Fargo
couple to wed in San Francisco By Janell Cole The Forum, February 22, 2004
Gina Powers and Stephani
Rindy of Fargo have felt married for six years. Now they see a chance to
actually be married.
The couple is flying to San
Francisco today, where they’ll join the thousands of gay and lesbian
couples standing in line at City Hall for a marriage license and wedding
ceremony. They hope authorities don’t stop what opponents call
“municipal anarchy” before they reach the head of the line.
Powers, 33, said the trip
didn’t immediately occur to her and 29-year-old Rindy, even after first
hearing that San Francisco’s mayor was approving marriage licenses in
defiance of state law.
But as the California
weddings continued well into last week, a friend asked if Powers knew what
was happening there.
Of course she knew, she
told her friend, adding “One day, Steph and I will be able to get
married.”
“One day?!” exclaimed
her friend. “Today!”
When Rindy came home from
work that night, Powers asked what she thought about a trip to San
Francisco.
“She said, ‘Let’s do
it,’ ” Powers said.
It’s exciting, Rindy
agreed. “But still kind of scary at the same time. I figure this was the
closest we were going to get.”
The response from people
they know has been positive, “so supportive and congratulatory,”

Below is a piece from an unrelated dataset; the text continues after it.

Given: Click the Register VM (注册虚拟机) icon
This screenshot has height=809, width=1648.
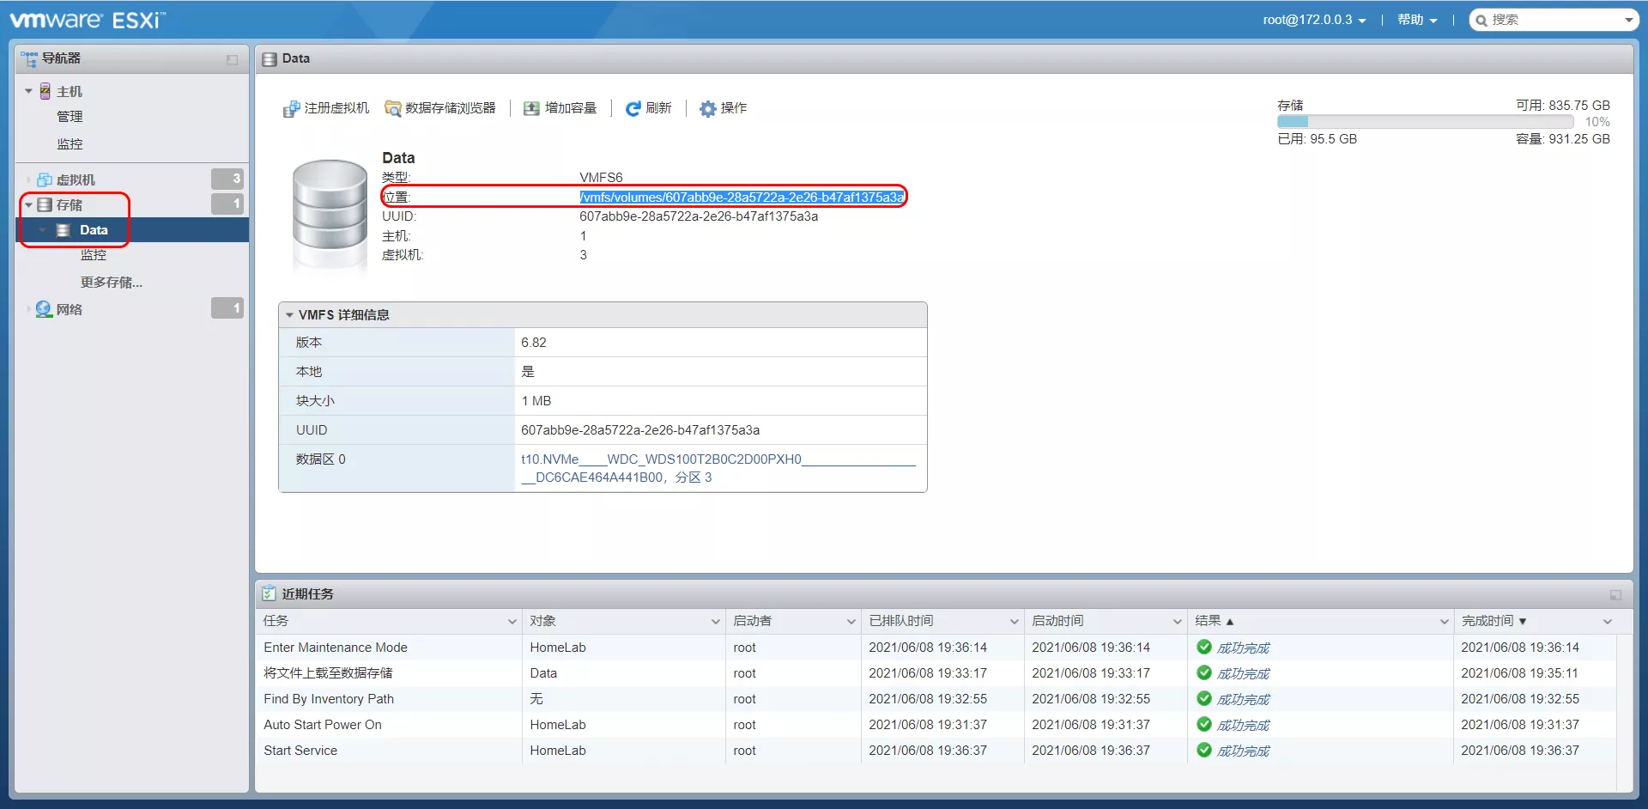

Powers said. “I can’t believe I’m living in North Dakota. I have not
gotten one negative comment.”
Rindy said her supervisor
at Phoenix International approved a week off, even though it’s a busy
time of year.
“He was kind of,
‘Really? Well good luck to you,’ ” she said.
The couple, along with
Powers’ 11-year-old daughter and two heterosexual friends, will stay a
week in San Francisco, having found an airline-hotel bargain package on
the Internet. One of the friends introduced the couple six years ago when
both women worked at a fence company. The other friend is a professional
photographer who will shoot the event.
If the gay weddings have
been stopped by the courts before they can have theirs, Powers and Rindy
say they will find someone else in San Francisco who can perform an
unlicensed union ceremony.
Powers is a student at
Minnesota State University Moorhead, but originally from San Francisco.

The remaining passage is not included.